Growing Pains

In one of our online courses a participant recently felt discouraged because she thought that she and her horse had become worse. This is a feeling we are probably all familiar with. But it’s not always accurate. Sometimes we don’t realize how much we have already learned and how much we have improved. Our quality standards and our awareness have grown faster than our skills, and so we feel like we are riding worse than ever, although in reality we are riding better than we used to be, just not as well as we would like.

Here are some of my thoughts on this topic:

There are several aspects to this issue. In my own experience every new learning cycle has started with me becoming aware of problems that had always been there, but that I hadn't noticed up until then (Ignorance really is bliss).

When my awareness and theoretical knowledge had expanded so that I noticed them, I became intensely unhappy and felt like the worst rider in the world.

Then I went to work to conquer these issues. Oftentimes this involved reinventing my seat from scratch. The new seat felt horrible and awkward at first, and I felt like I was getting much worse.
But once I had become used to the new way of sitting and riding, I was able to progress to a higher level than before. For a little while, my awareness and my skill level matched each other, and life was good.

And then my awareness and understanding increased, and the cycle started over.

After a number of years I realised that these periods where I felt like I couldn't ride at all meant that I was about to learn something new and important and that I was about to have a breakthrough. Then I didn't feel so bad about myself anymore. I also realised that each version of my seat and aids could only take me to a certain level. In order to break through to the next level, I had to disassemble myself completely, like an engine that doesn't run well, examine every single piece, discard the broken ones that no longer work, replace them with new pieces, and then reassemble everything and then try to get used to the new feel, the new balance, the new muscles I was using, etc. Since the new muscle coordination is still foreign at first, it can happen that we actually do ride worse for a little while, until this new coordination becomes the new normal.

Another aspect is that progress is addictive. We get used to it very quickly. We take it for granted and assume subconsciously that there will be a linear ascent. But in reality, progress takes place in fits and starts. There are growth phases and plateaus. Plateaus can feel like you're sliding backward. It's a little like when a construction crew puts all the dirt from an excavation into a big pile. The pile grows quickly, and then it starts to settle, which makes it smaller because the material gets condensed. Learning seems very similar. You may make big breakthroughs occasionally, and then you have to consolidate the new skill and the new knowledge. These consolidation and plateau phases can be intensely frustrating because you feel like you're stuck or actually getting worse. At least, that's how I experienced it. The plateau phases are very important, though. They are not glamorous or spectacular. They are more like "chopping wood and carrying water" from a Zen perspective. Honing elementary skills, practicing the basics. But eventually these humble basics add up to tempo changes and zigzag half passes, or piaffe and passage. Sometimes you see the progress you have made only after you are able to put together these humble little elementary pieces into something big and prestigious.

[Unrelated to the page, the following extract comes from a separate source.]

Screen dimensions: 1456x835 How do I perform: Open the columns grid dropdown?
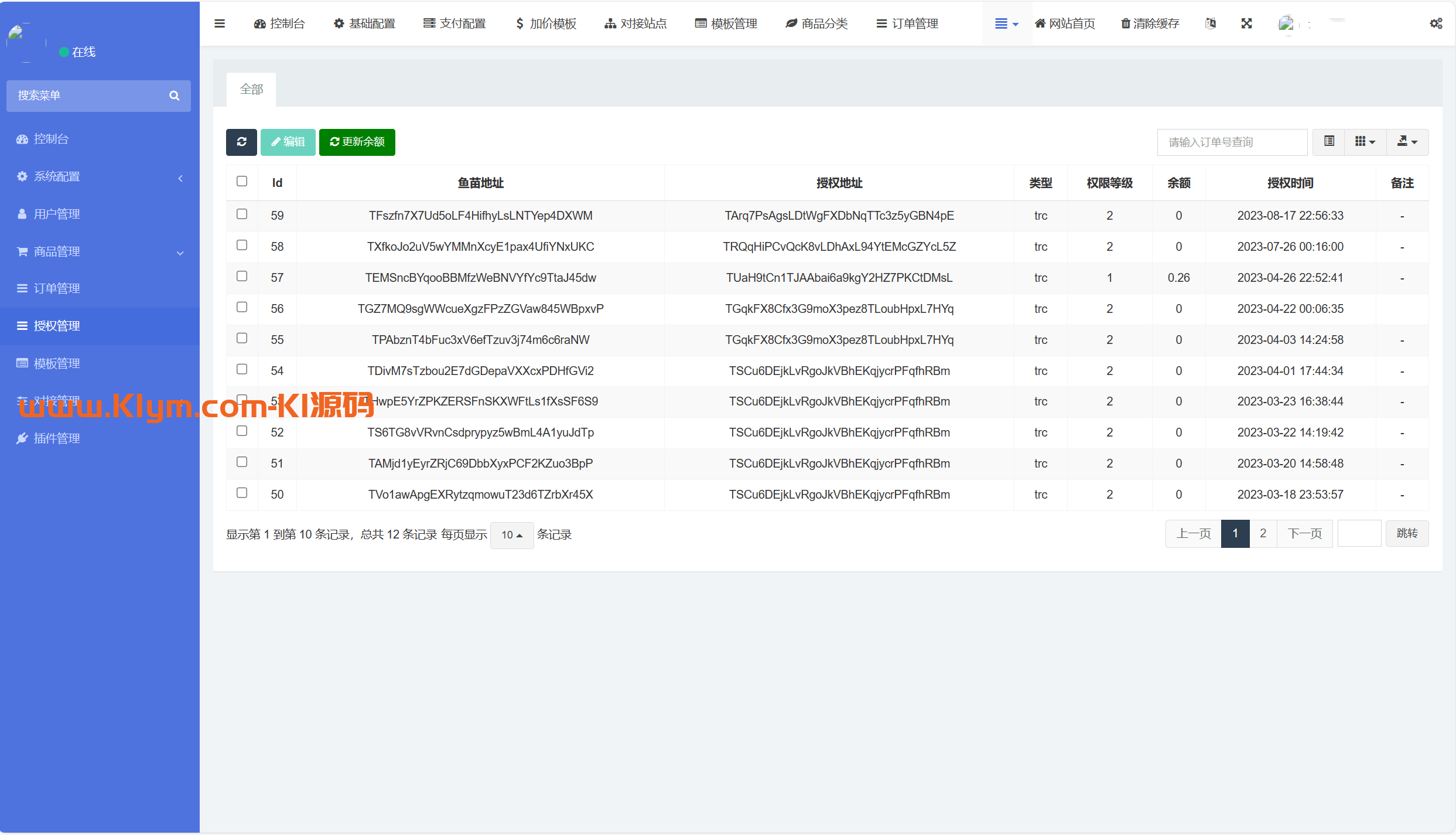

Stopping and looking back at how far you have come is sometimes very healing because it makes you realise how much you have progressed without noticing, because you have taken the progress for granted.

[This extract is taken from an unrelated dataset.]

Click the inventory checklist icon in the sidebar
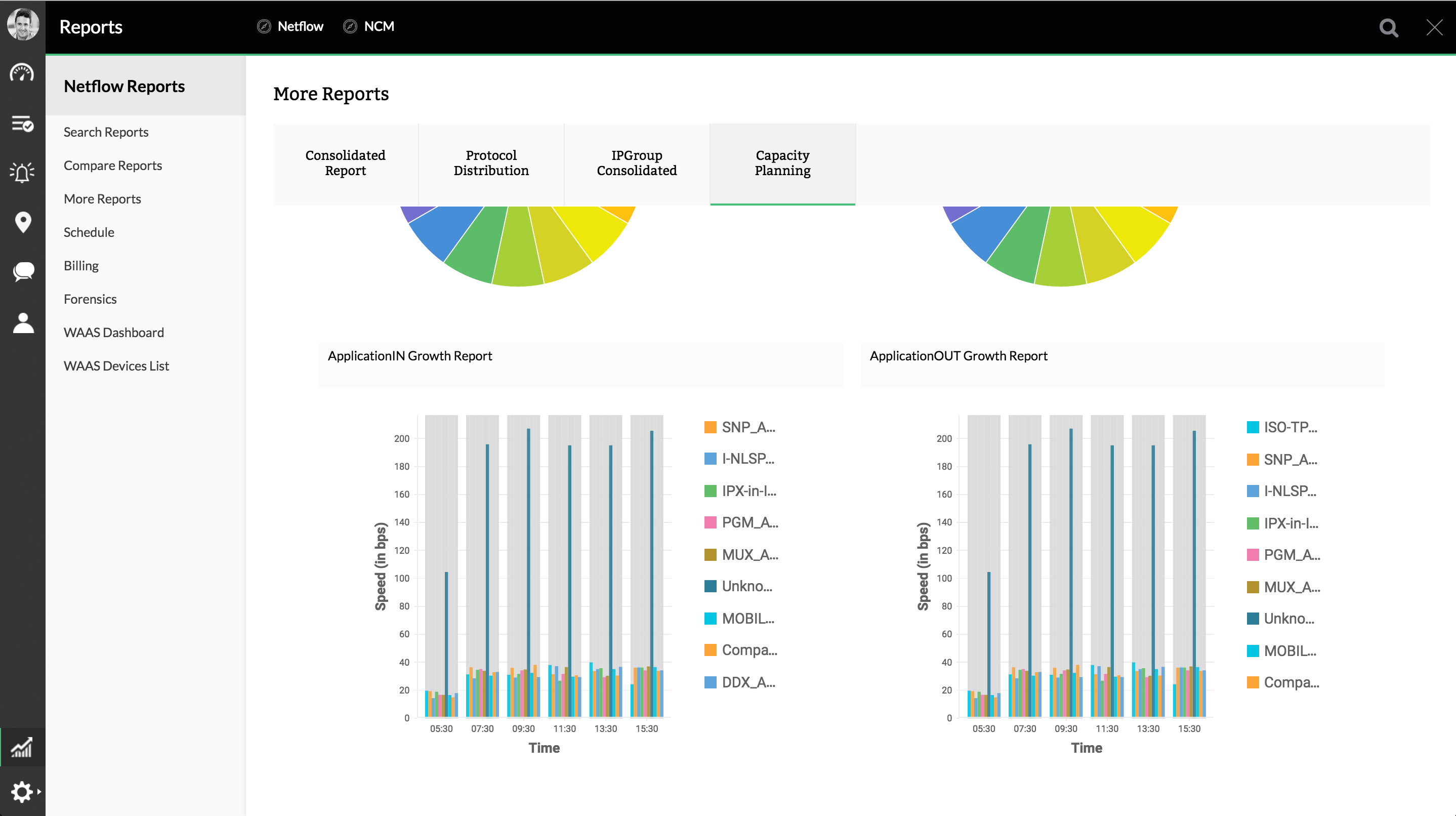Image resolution: width=1456 pixels, height=816 pixels. point(22,123)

Yet another aspect of this is that our exercises have a diagnostic element and a therapeutic element. It is quite possible (and perfectly normal) that our exercises bring out issues that have been there for a long time, but that were not so visible in your previous riding routine: If you don't ask certain questions, you don't notice that the horse doesn't know the answer to them - but the horse also won't learn the right answer.

That's why the first couple of attempts at a new exercise often don't look or feel very pretty, but they reveal important knowledge gaps. They give us something to do.

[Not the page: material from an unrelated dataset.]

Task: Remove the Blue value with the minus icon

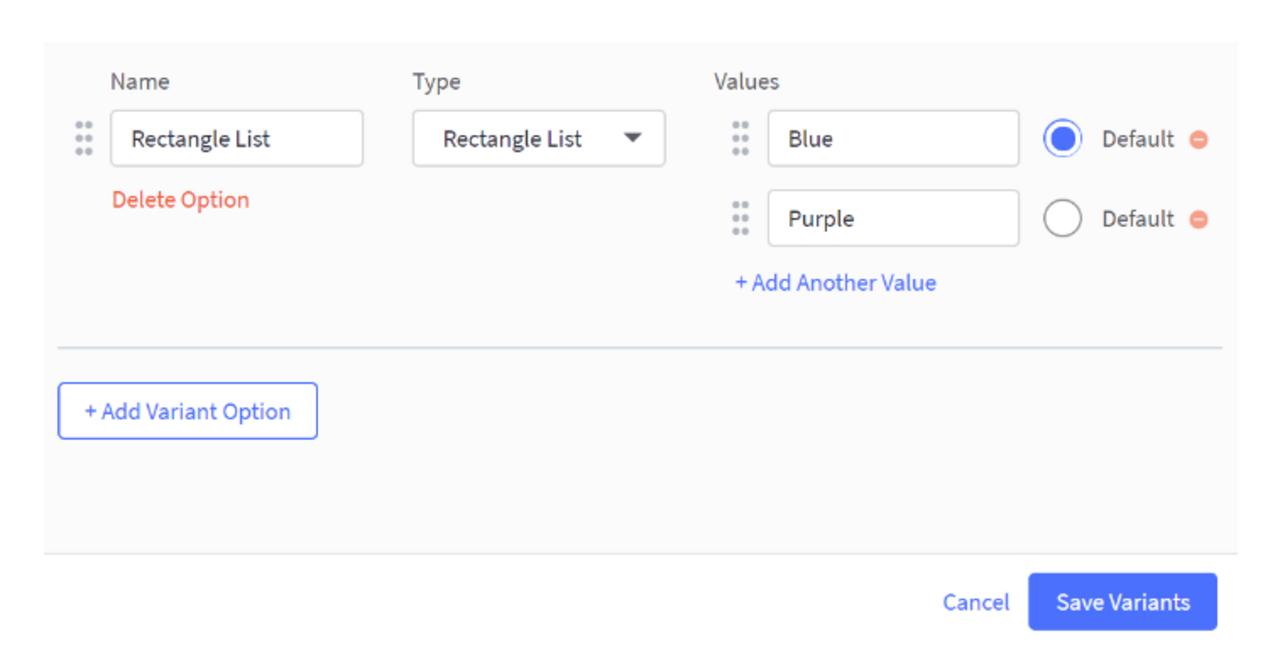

I sometimes used to joke that if horse and rider were able to do everything perfectly, there would be no point in riding any more, because we could only make it worse. As long as there is something that isn't perfect we have something to do, and we can work on improving ourselves and the horse.

Eric Clapton said something very similar in an interview a long time ago. He said that if he were able to play everything and play it perfectly, there would be no point in playing guitar anymore. But as long as he felt that he still had things that he needed to learn and improve, he would keep on playing.

With the repetitions of the exercises, both horse and rider have a chance to reflect on the exercise, the balance, the technique, etc., so that it gets better over time.